The International Monetary Fund is slightly more optimistic about global growth yet remained clearly concerned about risks.

The world economy’s acceleration so far this year has been stronger than earlier estimates, with an upswing under way across nearly all the world’s major economies, the IMF said ahead of IMF-World Bank Annual Meetings in Washington this week.

However, the IMF said the increasingly momentum behind anti-globalisation movements is one of the main threats to the recovering global economy, putting productivity and living standards at risk.

“A closer look suggests that the global recovery may not be sustainable” and neither policy makers nor markets should be “lulled into complacency,” warned Maurice Obstfeld, the IMF’s chief economist, in a note accompanying the forecast released on Tuesday.

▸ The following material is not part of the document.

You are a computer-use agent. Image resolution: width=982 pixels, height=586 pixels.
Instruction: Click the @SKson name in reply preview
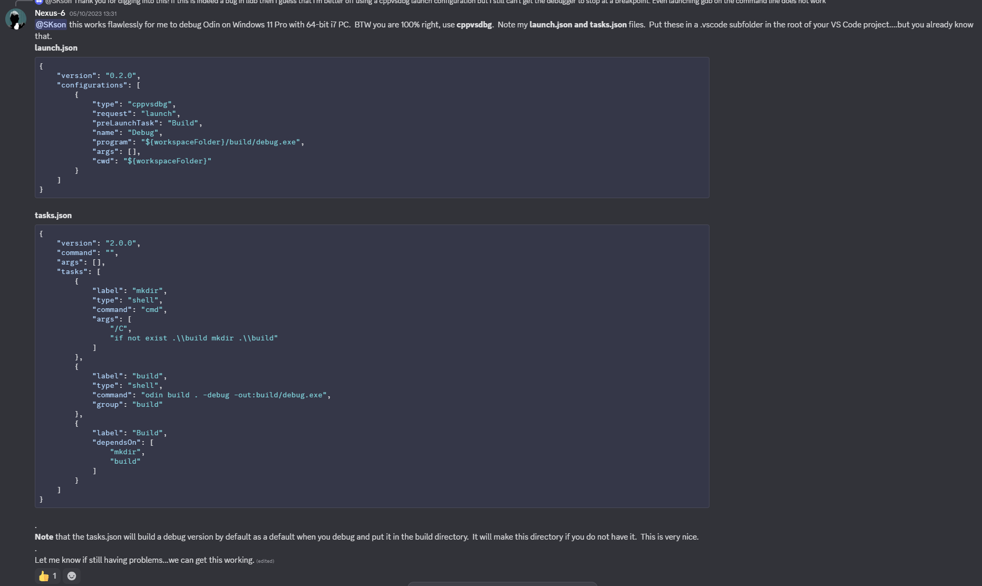58,2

The IMF’s new forecast for global growth this year and next was boosted by one-tenth of a percentage point each year, compared with the organization’s views in July. Roughly 75% of the world’s economy is sharing in the acceleration, a broader recovery than any in a decade, the agency said.

Global growth is projected to rise to 3.6 percent in 2017 and 3.7 percent in 2018, marking an improvement of 0.1 percentage points on the April forecast from the IMF. The outlook for emerging markets was also very positive, with expectations for a 4.6 percent acceleration in growth in 2017, and 4.9 percent in 2018, largely driven by China’s economy.

The IMF urged China’s economic leaders to accelerate their efforts to curb the expansion of credit. If further action is not taken, there is a greater probability of  “a sharp growth slowdown in China” that would have important spillover effects in other countries.

However, poorer than expected performance in the UK economy for the first half of 2017 led to a 0.3 percent downgrading of UK growth, to 1.7 percent for the current year and 1.5 percent in 2018. This fall was due to lower levels of private consumption, caused by a weaker pound squeezing household incomes.

Germany and Spain received predictions of 2.0 percent and 3.1 percent growth respectively, with France lower at 1.6 percent, rising to 1.8 percent in 2018. Italy’s growth was expected to soften from 1.5 percent in 2017 to 1.1 percent in 2018.

The latest forecasts for future economic health are based on a “benign global financial environment and a recovery in advanced economies,” which are driving a strengthening in economic global activity, the note showed.